As the home of London’s hustling financial sector, the Square Mile is not known for moving slowly.
But for motorists, that could soon be about to change, after the City of London Corporation agreed to make it the first area in the country with a 15mph speed limit.
The plan, voted through by the Court of Common Council, the CLC’s most senior decision-making body, is part of a bid to make more efficient use of street space for pedestrians in the City. The CLC also hopes it will help cut harmful CO2 emissions by halving motor traffic over the next 25 years.
Now that the Court of Common Council has agreed on the 15mph proposal it will be forwarded for government approval.
It comes after research showed 90 per cent of all journeys made on the City’s streets are partially or entirely walked.
The so-called New Transport Strategy also includes proposals to improve conditions for cyclists by launching a six-month trial for dockless cycle hire in the Square Mile, run by two operators.

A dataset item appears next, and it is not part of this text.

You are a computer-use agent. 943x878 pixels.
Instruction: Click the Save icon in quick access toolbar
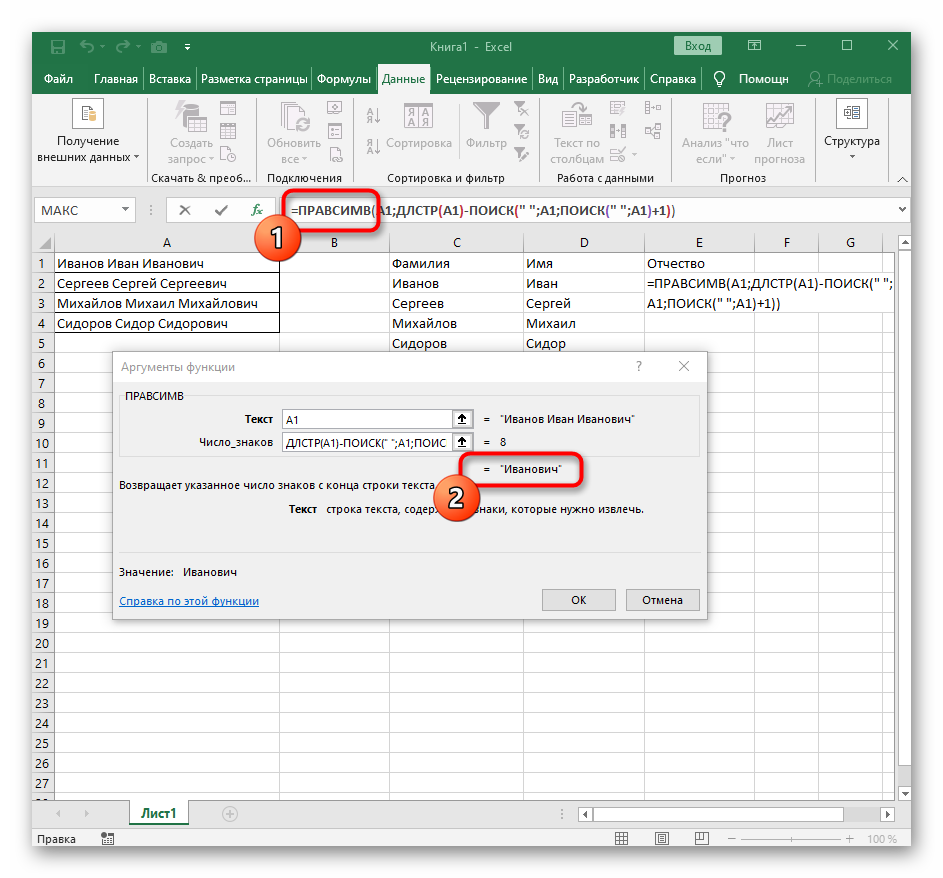coord(58,46)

CLC Planning and Transportation committee chair Alastair Moss said: “The City of London is one of the most well-connected parts of the UK, with 15 Tube stations, seven Tube lines, eight mainline stations, multiple bus routes and a fast-evolving bicycle network.
“We are working tirelessly to support the 513,000 workers that commute to the Square Mile every day, and to deliver the forward-thinking City that Londoners want to see.
“These radical plans will ensure the continued success of not just the City, but wider London and the UK as a leading global business and cultural destination.”
Walking charity Living Streets' policy director Stephen Edwards called the move an “excellent intervention”.
“Slower speeds in highly congested areas where huge volumes of people are working are vital to ensuring people’s safety. If a pedestrian is struck by a vehicle at 20mph they have a 97 per cent chance of survival. This reduces with every mile driven faster.
“Slower speeds not only save lives; they also contribute hugely to making people feel more comfortable walking. This will help encourage people to choose healthier and cleaner ways to travel.”
But City workers were not so sure.
Jez Cole, 57, a risk engineer at Chubb Insurance, told City A.M.: “It doesn’t sound like it would be enforceable, and the Square Mile isn’t terribly unsafe.
“People are quite cavalier crossing the road around here so perhaps there is something in it from a learning perspective.
“But unless there has been a spate of pedestrian deaths in the area, I can’t imagine it would make a blind bit of difference.
Alex Cater, 32, who works for an insurance company near the Gherkin, added: “I cycle to work and don’t feel like people drive too fast – it’s more of an awareness thing.
“From an air quality perspective I don’t know if slowing cars down would actually do anything. If it does, I could get behind it.”
Meanwhile Will Barlow, 24, a financial analyst, added: “I’d be surprised if anyone gets above 15mph in the Square Mile anyway.”